Nel ’900, la fotografia e l’avvento dell’Astrattismo ridussero via via la pratica dell’autoritratto: i volti leggendari di Picasso e di Pollock vennero tramandati, con non meno pathos, da Brassaï o Hans Namuth. Poi venne la stagione dell’Arte concettuale che, su postulati introdotti dal Dadaismo, mise in profonda discussione il mito dell’artista creatore, dell’autorialità e dell’originalità, elementi alla cui soppressione va legata la progressiva scomparsa dell’autoritratto convenzionale. E oggi? Tramontata la stagione transavanguardista e neoespressionista, che per un certo periodo riportò di moda le facce variamente romantiche ed eroiche degli artisti, il bon ton al quale si attengono pedantemente gli attuali creatori, tanto più nell’epoca di Facebook e dei selfie, impone di non essere troppo generosi nel mostrare il proprio volto, né ai media, né nelle proprie opere (a parte i casi di conclamato narcisismo, come quelli di Ontani, Clemente o di Vezzoli). Per rendersene conto, basterebbe sfogliare qualche copertina di «Vernissage»: Cattelan vi appare con le mani sugli occhi, Grazia Toderi sceglie una sfocata visione del proprio volto, mentre Olafur Eliasson approfitta delle spesse lenti da miope dei suoi occhiali per deformare i propri connotati e Cindy Sherman, ça va sans dire, si presenta truccata da vecchia signora. La fotofobia non esclude i curatori di successo: Massimiliano Gioni posa mascherato da un’opera di Baruchello, un cartello con su scritto «Mi vergogno».

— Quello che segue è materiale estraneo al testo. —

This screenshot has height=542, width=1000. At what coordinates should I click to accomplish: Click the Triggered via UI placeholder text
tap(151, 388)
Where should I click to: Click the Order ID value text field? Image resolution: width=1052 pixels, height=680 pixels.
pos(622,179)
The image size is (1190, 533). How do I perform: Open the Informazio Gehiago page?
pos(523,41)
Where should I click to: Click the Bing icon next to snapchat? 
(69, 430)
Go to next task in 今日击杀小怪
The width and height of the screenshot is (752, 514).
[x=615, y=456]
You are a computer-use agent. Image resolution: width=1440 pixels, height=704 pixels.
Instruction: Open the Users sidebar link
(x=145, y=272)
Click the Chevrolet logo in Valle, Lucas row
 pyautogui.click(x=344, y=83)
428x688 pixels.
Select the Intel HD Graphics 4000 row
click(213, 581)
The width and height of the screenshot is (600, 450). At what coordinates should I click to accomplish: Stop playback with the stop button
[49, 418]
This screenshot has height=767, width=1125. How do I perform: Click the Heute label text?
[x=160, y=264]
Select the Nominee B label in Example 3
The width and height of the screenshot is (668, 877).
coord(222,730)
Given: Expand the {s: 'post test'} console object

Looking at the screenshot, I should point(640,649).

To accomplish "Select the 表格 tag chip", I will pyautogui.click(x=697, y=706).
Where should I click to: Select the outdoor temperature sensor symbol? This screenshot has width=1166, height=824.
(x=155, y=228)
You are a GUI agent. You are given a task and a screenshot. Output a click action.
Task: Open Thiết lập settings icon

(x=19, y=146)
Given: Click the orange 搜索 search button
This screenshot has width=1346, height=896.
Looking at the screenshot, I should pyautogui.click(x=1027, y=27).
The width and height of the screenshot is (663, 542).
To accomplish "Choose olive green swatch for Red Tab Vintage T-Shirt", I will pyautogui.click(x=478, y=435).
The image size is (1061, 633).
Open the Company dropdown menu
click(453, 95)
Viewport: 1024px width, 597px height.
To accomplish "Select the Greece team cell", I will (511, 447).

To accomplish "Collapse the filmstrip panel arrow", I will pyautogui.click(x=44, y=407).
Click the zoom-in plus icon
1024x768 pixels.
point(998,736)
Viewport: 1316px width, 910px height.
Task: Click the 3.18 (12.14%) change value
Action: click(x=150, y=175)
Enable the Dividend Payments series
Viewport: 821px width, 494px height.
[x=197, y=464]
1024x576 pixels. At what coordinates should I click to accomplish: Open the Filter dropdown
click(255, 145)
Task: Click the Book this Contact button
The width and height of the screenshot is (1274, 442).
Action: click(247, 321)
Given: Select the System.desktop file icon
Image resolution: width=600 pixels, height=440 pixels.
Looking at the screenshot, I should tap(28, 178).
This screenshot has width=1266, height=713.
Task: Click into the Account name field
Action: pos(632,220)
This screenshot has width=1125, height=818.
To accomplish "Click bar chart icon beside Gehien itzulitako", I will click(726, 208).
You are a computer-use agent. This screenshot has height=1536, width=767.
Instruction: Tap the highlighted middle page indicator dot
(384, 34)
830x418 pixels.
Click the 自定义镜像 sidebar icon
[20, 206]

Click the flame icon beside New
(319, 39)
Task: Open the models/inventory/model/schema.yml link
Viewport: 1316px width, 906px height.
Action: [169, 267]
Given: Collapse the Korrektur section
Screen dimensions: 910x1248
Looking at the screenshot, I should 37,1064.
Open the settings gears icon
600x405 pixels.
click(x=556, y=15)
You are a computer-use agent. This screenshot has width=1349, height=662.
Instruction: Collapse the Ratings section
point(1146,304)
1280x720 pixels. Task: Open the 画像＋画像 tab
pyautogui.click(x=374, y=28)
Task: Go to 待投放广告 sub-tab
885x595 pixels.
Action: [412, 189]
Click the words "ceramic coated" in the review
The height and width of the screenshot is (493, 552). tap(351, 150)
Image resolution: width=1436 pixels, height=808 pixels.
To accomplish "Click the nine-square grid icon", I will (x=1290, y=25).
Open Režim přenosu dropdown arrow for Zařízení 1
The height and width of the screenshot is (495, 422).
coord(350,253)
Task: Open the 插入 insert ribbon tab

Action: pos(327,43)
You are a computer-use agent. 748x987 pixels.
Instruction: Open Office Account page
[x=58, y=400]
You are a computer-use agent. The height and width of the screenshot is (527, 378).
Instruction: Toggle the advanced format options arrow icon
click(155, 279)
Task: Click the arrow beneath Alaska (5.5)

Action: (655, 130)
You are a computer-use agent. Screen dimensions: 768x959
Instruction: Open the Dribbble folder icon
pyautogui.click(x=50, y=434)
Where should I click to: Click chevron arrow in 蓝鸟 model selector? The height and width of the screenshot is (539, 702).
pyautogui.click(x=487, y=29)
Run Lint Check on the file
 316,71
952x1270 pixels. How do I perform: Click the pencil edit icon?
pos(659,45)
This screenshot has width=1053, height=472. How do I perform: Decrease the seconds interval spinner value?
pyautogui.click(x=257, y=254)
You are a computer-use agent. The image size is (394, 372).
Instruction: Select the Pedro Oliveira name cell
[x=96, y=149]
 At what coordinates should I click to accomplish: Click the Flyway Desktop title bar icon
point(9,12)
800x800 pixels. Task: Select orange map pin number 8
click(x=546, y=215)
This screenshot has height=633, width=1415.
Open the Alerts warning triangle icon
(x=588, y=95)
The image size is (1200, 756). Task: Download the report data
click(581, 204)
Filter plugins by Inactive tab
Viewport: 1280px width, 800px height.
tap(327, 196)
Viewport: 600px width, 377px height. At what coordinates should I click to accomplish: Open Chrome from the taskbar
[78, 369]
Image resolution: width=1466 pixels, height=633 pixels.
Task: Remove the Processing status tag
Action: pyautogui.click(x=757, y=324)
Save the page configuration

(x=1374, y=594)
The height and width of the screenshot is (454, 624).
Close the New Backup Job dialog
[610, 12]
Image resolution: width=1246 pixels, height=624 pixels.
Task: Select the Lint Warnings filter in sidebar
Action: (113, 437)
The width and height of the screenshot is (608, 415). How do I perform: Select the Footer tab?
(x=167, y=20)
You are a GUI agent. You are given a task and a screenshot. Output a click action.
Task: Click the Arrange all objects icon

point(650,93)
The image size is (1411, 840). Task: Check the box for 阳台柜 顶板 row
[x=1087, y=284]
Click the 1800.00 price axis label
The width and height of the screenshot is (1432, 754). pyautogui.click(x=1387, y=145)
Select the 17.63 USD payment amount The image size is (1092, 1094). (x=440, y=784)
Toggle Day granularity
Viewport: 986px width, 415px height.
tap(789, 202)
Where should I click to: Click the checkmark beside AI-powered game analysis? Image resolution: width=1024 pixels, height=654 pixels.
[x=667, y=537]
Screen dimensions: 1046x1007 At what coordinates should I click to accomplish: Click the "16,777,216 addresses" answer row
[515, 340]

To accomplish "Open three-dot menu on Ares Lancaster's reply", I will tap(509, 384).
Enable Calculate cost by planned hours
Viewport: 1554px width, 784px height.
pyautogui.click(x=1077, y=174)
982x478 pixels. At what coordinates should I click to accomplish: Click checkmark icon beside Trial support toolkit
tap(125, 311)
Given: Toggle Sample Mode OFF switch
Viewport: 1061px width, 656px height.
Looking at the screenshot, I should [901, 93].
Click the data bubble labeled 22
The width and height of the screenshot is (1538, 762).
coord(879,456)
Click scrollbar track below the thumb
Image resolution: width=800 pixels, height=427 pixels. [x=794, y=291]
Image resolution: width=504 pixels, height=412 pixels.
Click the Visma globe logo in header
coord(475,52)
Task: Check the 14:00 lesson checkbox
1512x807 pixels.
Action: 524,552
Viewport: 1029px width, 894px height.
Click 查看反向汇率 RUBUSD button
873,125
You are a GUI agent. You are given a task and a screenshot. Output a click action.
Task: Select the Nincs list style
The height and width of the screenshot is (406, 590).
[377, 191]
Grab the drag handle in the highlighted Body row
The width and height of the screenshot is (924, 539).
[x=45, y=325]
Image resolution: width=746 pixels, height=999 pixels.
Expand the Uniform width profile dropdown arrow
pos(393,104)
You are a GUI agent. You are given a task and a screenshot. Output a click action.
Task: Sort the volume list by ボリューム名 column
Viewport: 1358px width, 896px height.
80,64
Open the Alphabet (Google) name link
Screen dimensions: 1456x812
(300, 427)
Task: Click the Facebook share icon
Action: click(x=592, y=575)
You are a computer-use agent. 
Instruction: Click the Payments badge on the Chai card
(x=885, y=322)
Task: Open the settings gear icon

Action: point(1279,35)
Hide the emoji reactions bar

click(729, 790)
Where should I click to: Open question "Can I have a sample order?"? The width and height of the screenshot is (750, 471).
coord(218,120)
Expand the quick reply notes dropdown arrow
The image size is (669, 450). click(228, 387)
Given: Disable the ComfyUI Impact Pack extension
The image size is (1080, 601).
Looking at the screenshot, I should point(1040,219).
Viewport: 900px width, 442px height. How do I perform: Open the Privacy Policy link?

Quanto all’autoritratto, oggi predomina quello concepito «per indizi» e rispetto alla tradizione storica rimane soprattutto un tema, quello dell’autoritratto come scandaglio esistenziale. Imi Knoebel si ritrae presentando una serie di utensili; Wolfgang Tillmans sceglie un taglio che rende l’immagine indecifrabile come un quadro astratto, così come Günther Förg si mostra scendendo le scale, ma tagliando dalla fotografia la propria testa. Sono alcune delle opere riunite in una rassegna aperta dal 10 marzo al 29 maggio alla Schirn Kunsthalle di Francoforte e dedicata alla crisi dell’autoritratto nella contemporaneità, un tema ben rappresentato, anche graficamente, dal titolo: «ME» sta a indicare la sparizione dell’immediata riconoscibilità fisica a favore di elementi che rimandano a una più complessa, spesso precaria, identità. Robert Morris, ad esempio, presenta in «Brain Portrait» (1963) il tracciato del suo elettroencefalogramma, mentre Alicja Kwade schiera ventidue fiale contenenti gli elementi chimici che compongono il corpo umano.
C’è poi chi, come Abraham Cruzvillegas, presenta i suoi documenti personali resi illeggibili e chi mostra la propria intimità facendo radiografare il proprio corpo chiuso in una valigia come si fa con i bagagli all’aeroporto. 41 gli artisti scelti dalla curatrice Martina Weinhart, con alcune opere storiche, come «Filzanzug» (1973) di Beuys, ovvero «autoritratto come abito di feltro», il «costume di scena» dello sciamano tedesco; tra gli altri, alcuni specialisti del genere, come Urs Lüthi, Arnulf Rainer, Erwin Wurm e Dieter Roth, il quale, per dimostrare come l’attività artistica sia totalizzante al punto da annientare l’intimità, posò ininterrottamente sotto una serie di telecamere a ripresa fissa che documentano ogni atto, anche il più prosaico, della sua routine quotidiana. Inevitabilmente l’autoritratto ha tangenzialità con la Body art, e lo si vede in Vito Acconci o nelle manipolazioni con le quali Friederike Pezold deforma i propri seni ottenendo l’effetto di smorfie su un volto (genere non così raro nella storia dell’autoritratto). La parola d’ordine è «sparire». C’è chi lo fa nascondendosi in uno scatolone da imballaggio, come Thorsten Brinkmann e chi sceglie una strategia più spiazzante, come Jack Pierson, che fotografa uomini diversi firmandoli tutti come autoritratto: siamo all’«uno, nessuno e centomila» di Pirandello e il cerchio si chiude.